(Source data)
══════════
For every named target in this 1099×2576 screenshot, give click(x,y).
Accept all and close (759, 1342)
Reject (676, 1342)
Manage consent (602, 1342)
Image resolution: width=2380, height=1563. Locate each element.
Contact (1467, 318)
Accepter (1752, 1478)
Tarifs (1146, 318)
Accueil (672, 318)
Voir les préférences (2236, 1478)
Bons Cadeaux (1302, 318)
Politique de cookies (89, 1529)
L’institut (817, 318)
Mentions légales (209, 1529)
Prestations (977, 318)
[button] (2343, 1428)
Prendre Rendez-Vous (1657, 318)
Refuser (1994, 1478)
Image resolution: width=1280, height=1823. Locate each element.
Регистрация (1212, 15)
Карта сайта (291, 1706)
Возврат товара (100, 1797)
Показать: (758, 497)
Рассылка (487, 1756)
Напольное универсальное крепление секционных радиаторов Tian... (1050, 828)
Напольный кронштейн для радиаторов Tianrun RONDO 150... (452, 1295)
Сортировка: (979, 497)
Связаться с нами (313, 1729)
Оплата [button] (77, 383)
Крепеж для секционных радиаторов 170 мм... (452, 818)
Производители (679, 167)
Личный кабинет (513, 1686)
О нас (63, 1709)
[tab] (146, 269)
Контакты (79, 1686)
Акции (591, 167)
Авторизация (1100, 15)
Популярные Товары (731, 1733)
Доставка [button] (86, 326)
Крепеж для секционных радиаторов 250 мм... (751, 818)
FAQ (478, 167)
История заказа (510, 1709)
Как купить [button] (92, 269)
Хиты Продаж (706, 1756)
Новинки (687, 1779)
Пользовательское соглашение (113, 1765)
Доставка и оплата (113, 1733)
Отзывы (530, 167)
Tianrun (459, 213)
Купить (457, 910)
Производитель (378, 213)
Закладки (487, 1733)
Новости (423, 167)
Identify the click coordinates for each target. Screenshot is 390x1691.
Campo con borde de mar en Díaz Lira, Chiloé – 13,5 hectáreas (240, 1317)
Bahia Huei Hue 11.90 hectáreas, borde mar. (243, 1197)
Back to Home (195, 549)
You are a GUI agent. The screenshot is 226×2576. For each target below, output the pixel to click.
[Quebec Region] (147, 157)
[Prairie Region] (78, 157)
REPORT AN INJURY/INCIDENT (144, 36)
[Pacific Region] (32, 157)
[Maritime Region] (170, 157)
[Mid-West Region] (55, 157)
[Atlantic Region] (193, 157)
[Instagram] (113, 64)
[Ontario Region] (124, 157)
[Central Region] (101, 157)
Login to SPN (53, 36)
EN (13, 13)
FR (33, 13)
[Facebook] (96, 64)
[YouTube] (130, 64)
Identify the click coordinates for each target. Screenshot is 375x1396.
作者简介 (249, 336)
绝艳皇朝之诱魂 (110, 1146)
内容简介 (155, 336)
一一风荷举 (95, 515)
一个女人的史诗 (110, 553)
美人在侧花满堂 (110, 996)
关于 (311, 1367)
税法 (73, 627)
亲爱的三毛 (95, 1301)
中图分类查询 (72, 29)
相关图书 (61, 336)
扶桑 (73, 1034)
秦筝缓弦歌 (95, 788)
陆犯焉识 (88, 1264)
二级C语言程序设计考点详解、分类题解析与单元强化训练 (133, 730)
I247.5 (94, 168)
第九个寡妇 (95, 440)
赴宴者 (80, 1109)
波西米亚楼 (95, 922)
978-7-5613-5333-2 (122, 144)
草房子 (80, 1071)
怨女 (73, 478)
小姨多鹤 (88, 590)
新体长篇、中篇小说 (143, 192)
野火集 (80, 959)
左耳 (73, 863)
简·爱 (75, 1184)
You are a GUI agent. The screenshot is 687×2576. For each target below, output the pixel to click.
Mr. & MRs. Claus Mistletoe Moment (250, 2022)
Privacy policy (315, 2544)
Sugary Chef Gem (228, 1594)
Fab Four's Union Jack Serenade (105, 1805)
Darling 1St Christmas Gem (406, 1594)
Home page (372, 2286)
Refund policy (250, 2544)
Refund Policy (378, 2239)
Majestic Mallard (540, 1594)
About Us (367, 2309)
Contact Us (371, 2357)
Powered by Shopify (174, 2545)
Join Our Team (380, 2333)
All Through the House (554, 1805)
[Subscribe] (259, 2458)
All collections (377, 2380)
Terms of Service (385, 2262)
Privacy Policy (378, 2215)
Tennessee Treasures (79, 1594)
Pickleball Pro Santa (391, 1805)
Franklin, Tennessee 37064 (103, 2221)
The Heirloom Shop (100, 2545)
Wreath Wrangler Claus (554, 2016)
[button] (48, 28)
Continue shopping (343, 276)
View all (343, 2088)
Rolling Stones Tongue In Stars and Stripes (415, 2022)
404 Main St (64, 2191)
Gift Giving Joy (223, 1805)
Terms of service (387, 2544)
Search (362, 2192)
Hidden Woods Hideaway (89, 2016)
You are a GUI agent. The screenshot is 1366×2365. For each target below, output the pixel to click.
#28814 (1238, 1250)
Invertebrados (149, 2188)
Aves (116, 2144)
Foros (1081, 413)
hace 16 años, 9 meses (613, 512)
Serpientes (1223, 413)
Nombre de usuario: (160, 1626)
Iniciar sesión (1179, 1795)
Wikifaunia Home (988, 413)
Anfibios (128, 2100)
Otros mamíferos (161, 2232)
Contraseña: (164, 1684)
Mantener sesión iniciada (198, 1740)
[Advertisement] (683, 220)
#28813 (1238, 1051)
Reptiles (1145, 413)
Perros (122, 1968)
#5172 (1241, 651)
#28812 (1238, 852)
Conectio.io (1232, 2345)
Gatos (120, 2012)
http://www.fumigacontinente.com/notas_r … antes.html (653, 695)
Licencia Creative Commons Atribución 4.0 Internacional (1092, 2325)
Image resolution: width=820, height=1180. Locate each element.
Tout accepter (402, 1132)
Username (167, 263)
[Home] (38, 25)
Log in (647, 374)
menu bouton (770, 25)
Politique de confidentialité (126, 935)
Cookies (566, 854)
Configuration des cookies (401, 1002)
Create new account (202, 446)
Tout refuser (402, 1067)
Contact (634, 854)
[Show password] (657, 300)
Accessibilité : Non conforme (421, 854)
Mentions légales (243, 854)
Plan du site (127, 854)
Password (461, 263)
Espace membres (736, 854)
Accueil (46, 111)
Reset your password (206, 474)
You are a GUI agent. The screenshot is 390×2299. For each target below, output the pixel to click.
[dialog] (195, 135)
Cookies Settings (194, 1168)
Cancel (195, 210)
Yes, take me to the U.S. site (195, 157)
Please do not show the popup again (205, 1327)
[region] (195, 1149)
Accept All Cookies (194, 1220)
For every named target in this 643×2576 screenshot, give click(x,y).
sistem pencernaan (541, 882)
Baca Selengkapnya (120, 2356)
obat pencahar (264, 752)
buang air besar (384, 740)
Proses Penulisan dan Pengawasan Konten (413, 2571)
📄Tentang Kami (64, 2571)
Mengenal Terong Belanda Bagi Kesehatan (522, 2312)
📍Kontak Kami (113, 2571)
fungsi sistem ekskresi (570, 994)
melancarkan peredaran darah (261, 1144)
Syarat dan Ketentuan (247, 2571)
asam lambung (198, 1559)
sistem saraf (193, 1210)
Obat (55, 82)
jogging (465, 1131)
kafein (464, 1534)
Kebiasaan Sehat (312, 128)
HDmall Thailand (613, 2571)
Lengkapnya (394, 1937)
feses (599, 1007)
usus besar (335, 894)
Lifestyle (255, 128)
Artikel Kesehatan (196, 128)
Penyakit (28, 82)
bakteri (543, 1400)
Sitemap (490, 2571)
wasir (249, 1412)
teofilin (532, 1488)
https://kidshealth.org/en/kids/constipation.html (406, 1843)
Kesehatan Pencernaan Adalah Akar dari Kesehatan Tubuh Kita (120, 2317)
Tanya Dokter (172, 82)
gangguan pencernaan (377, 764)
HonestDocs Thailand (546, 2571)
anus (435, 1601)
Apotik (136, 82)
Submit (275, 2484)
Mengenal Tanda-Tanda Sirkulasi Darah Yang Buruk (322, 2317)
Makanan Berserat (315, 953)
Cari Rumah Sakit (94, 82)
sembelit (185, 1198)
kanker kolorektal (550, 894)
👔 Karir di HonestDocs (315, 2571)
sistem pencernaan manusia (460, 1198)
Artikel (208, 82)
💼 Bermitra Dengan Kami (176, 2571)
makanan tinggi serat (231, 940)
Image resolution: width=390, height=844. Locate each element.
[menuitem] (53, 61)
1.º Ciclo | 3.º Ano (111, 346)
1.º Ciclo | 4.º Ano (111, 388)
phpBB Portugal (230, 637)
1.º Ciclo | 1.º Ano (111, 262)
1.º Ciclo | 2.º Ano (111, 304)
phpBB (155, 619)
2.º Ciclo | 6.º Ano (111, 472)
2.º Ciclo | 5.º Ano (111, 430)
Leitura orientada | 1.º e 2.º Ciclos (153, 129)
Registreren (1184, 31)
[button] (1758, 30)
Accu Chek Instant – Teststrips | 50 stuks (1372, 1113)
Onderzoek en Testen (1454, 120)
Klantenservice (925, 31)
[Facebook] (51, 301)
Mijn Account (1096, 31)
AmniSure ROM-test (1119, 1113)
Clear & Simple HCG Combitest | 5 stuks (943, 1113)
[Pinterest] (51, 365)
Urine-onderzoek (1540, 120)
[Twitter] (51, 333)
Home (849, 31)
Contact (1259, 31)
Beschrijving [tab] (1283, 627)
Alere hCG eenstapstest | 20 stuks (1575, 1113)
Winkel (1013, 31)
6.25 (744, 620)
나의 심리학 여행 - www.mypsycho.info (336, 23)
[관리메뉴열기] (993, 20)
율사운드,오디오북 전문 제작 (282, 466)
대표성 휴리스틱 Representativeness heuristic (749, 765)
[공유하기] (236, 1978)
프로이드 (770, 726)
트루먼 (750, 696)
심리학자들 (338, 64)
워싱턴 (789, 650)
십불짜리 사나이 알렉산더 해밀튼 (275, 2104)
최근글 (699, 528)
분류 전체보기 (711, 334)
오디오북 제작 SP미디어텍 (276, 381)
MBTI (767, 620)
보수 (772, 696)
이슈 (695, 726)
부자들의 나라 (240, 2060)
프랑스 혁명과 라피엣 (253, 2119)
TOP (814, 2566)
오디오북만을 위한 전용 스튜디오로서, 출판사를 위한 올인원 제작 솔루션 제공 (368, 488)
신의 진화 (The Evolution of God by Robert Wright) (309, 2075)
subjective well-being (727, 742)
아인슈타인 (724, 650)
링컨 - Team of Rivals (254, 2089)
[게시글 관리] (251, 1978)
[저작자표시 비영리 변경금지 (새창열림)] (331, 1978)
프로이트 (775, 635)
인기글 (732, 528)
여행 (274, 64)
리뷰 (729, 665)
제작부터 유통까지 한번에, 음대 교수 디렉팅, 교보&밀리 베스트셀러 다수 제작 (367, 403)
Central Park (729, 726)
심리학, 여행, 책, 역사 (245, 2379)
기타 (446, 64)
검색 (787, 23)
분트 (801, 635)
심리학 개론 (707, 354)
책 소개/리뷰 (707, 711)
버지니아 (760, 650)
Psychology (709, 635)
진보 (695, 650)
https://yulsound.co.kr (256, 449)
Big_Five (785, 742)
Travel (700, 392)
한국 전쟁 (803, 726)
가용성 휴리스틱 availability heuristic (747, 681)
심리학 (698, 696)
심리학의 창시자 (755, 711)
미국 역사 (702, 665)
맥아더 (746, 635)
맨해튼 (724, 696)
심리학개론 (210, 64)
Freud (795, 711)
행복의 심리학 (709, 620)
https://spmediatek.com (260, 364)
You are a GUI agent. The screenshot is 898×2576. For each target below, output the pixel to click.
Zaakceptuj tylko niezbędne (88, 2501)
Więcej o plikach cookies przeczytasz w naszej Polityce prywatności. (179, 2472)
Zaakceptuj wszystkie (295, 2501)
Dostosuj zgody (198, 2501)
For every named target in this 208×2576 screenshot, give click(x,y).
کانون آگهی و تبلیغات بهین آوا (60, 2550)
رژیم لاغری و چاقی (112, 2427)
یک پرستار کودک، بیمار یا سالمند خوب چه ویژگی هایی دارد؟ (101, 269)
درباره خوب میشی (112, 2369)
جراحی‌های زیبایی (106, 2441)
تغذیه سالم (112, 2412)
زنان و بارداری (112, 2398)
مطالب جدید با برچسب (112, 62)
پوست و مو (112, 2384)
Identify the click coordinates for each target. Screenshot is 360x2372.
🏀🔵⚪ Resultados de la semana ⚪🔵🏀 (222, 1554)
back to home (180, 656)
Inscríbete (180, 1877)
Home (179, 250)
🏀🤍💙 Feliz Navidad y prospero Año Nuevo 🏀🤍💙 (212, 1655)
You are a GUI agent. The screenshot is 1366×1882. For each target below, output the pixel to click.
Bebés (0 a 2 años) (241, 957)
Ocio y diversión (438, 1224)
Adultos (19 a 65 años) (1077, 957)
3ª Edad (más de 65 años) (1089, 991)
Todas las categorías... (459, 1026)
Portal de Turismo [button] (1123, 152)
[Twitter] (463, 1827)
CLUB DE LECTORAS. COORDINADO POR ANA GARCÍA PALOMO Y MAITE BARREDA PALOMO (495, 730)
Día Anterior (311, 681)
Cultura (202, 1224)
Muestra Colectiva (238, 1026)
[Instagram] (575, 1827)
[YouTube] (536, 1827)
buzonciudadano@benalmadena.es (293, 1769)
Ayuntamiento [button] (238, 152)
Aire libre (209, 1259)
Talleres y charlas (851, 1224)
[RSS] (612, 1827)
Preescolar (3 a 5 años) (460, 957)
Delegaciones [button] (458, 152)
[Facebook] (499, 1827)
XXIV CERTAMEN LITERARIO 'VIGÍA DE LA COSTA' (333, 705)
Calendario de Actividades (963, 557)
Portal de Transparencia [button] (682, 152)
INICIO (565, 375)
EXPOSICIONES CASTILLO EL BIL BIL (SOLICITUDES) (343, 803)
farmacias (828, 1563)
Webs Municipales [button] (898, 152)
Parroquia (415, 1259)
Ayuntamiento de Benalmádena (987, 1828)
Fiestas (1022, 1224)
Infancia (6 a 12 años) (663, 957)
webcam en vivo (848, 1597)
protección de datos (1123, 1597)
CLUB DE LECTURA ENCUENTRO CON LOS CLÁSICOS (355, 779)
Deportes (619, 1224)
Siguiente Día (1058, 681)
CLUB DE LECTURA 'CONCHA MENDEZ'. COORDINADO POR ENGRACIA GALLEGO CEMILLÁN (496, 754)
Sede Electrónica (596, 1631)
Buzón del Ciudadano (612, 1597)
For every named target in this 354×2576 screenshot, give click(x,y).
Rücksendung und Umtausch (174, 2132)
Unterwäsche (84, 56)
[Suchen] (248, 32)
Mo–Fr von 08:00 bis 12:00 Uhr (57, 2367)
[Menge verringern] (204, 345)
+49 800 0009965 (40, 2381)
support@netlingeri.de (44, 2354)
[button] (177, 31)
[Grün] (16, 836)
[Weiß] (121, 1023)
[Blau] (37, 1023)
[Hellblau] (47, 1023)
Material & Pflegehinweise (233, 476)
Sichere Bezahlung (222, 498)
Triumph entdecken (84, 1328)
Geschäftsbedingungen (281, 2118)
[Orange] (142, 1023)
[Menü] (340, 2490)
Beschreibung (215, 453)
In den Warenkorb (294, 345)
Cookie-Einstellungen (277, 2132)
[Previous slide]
══════════
▶ **Assignment**:
Look above for the line containing "You are a GUI agent. The screenshot is 687×2576." and the line containing "Hidden Woods Hideaway (89, 2016)". Transcribe both, with the lines between them, exactly.

▶ **Final answer**:
You are a GUI agent. The screenshot is 687×2576. For each target below, output the pixel to click.
Mr. & MRs. Claus Mistletoe Moment (250, 2022)
Privacy policy (315, 2544)
Sugary Chef Gem (228, 1594)
Fab Four's Union Jack Serenade (105, 1805)
Darling 1St Christmas Gem (406, 1594)
Home page (372, 2286)
Refund policy (250, 2544)
Refund Policy (378, 2239)
Majestic Mallard (540, 1594)
About Us (367, 2309)
Contact Us (371, 2357)
Powered by Shopify (174, 2545)
Join Our Team (380, 2333)
All Through the House (554, 1805)
[Subscribe] (259, 2458)
All collections (377, 2380)
Terms of Service (385, 2262)
Privacy Policy (378, 2215)
Tennessee Treasures (79, 1594)
Pickleball Pro Santa (391, 1805)
Franklin, Tennessee 37064 (103, 2221)
The Heirloom Shop (100, 2545)
Wreath Wrangler Claus (554, 2016)
[button] (48, 28)
Continue shopping (343, 276)
View all (343, 2088)
Rolling Stones Tongue In Stars and Stripes (415, 2022)
404 Main St (64, 2191)
Gift Giving Joy (223, 1805)
Terms of service (387, 2544)
Search (362, 2192)
Hidden Woods Hideaway (89, 2016)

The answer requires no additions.